Texte source ->
**********

Le MLC se réveille avec une belle gueule de bois
  • lun, 25/11/2013 - 01:54

Coup dur pour JPBG: une rafle de la CPI lui fait perdre son point
focal Congo et ses deux défenseurs accusés de «subornation de témoins».

Fin octobre, Fidèle Babala Wandu affichait tout son optimisme sur l’hypothèse de libération de Jean-Pierre Bemba Gombo. Optimisme? Le mot n’en dit pas assez. Le Député du MLC, élu de Kinshasa en était convaincu «à 1.000%». «Au plus tard en juillet prochain, Jean-Pierre sera libre. Acquitté. Le dossier est vide», nous expliquait-il enthousiaste. Naïf? Fidèle pour celui qu’il appelle mi-affectueusement, mi respectueusement «Mokonzi» (grand chef) et qui l’appelait - jusque dans la nuit de samedi à dimanche, peu avant son arrestation - «au moins six fois par jour».

Homme à l’esprit décomplexé - trop pour certains -, Babala distribue des points et des coups de poings, maltraite autour de lui. En réalité, il est à ce point attaché à son «Mokonzi», son «Mwana Mayi» (l’enfant du pays) qu’il éprouve du mépris envers quiconque ne partage pas son opinion.

**********

Données ->

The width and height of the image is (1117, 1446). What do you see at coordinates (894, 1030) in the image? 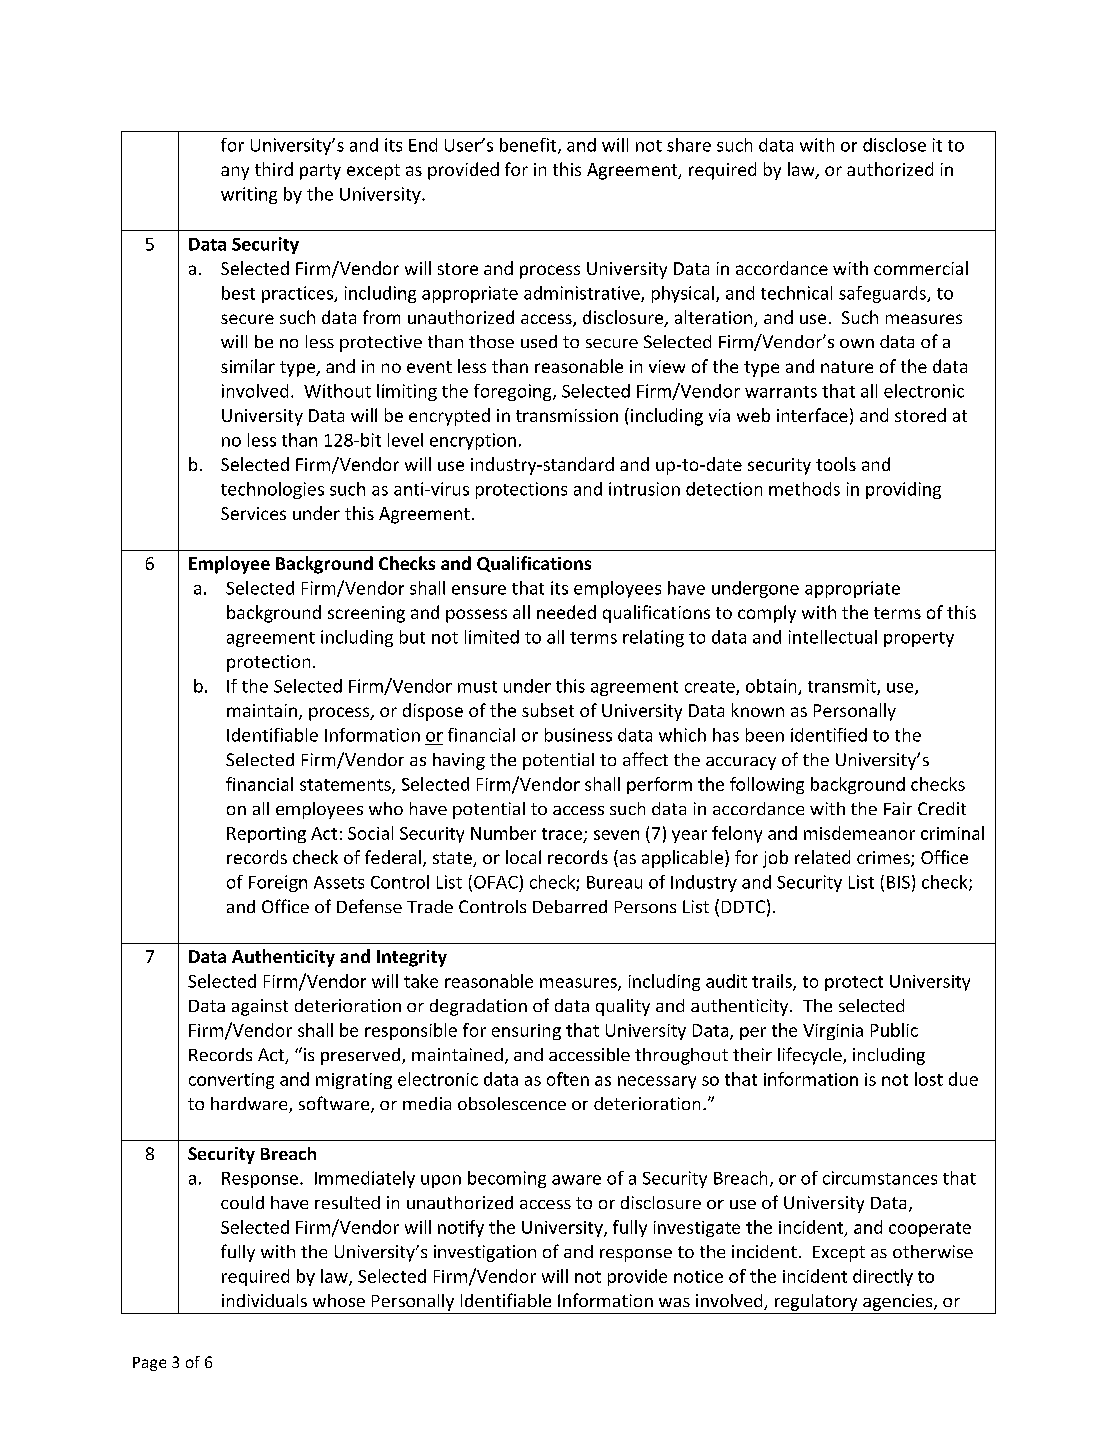
I see `Public` at bounding box center [894, 1030].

**********

Consigne 1 -> D'après l'article, à quel degré Fidèle Babala Wandu se disait-il convaincu, fin octobre, de la libération de Jean-Pierre Bemba Gombo ?
Consigne 2 -> Relevez tous les sigles écrits en majuscules dans l'article.
Consigne 3 -> Résumez l'article en deux phrases.
Le listing n'intervient pas dans ce travail.

Réponse attendue 1 -> Il s'en disait convaincu « à 1.000% ».

Réponse attendue 2 -> MLC, JPBG, CPI

Réponse attendue 3 -> Une rafle de la CPI a fait perdre à JPBG son point focal Congo et ses deux défenseurs, accusés de « subornation de témoins ». Fin octobre pourtant, le député du MLC Fidèle Babala Wandu se disait convaincu « à 1.000% » que Jean-Pierre Bemba Gombo serait libre et acquitté au plus tard en juillet prochain.